I was done crying into Patrick's shirt and got up and looked at him. I probably looked like a trainwreck right now. He smiled and kissed me. I smiled and we ended up laying down on the couch we were sitting on and I was now kissing him more than he was kissing me. He got me back and I smiled. "I am sorry for not telling you about any of this." I said now laying my head on his chest. He said that he just wished he could have figured out sooner.

I nodded and I felt him rubbing my back. "I love you Patrick." I said smiling. He said he loved me back and then my phone started to ring. I groaned and got up my back hurting from the position that we were in and walked to go and get my phone. "Hello?" I asked. "Thought you have seen the last of me bitch?" I heard the voice on the other end. "What the fuck who are you?" I asked looking at Patrick who are looking at me concerned.
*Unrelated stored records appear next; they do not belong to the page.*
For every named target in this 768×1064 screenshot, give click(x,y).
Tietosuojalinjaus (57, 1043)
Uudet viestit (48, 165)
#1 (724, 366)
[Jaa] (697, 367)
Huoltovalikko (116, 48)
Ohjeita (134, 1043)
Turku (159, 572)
"You really thought that you could do stuff to me and think you can get away with it? Getting me suspended and all." He said. My heart sunk at his words. I already knew who it was and something is telling me that I am either going to puke or have a panic attack. "What's wrong Wentz? Cat got your toungue?" He said and then laughing at what he said. I was about to throw my phone across the room and then go and cry.

"Leave me alone don't you think you have done enough?" I asked getting nervous and was now pacing. "Psh come on dude I am the coach's son and we have our ways of getting to you and your little boyfriend." He said. I could just hear him smirking because he is just that big of a bitch. "Now you can just leave Patrick alone you ass." I said now finally standing up for myself and him. Mentioning him made his head turn and he was staring at me now.

"Please it is not like I am going to hurt him as bad as I am going to hurt you. I hate you way more than him." He said. "Well I do not give a fuck because I hate you too." I said getting mad at him now. "Well good you fucking asshole." He said. I walked around and was hoping that he was not going to anything too stupid and say the wrong words because knowing him he would. "You know what you are just stupid for even calling." I said pressing the end button.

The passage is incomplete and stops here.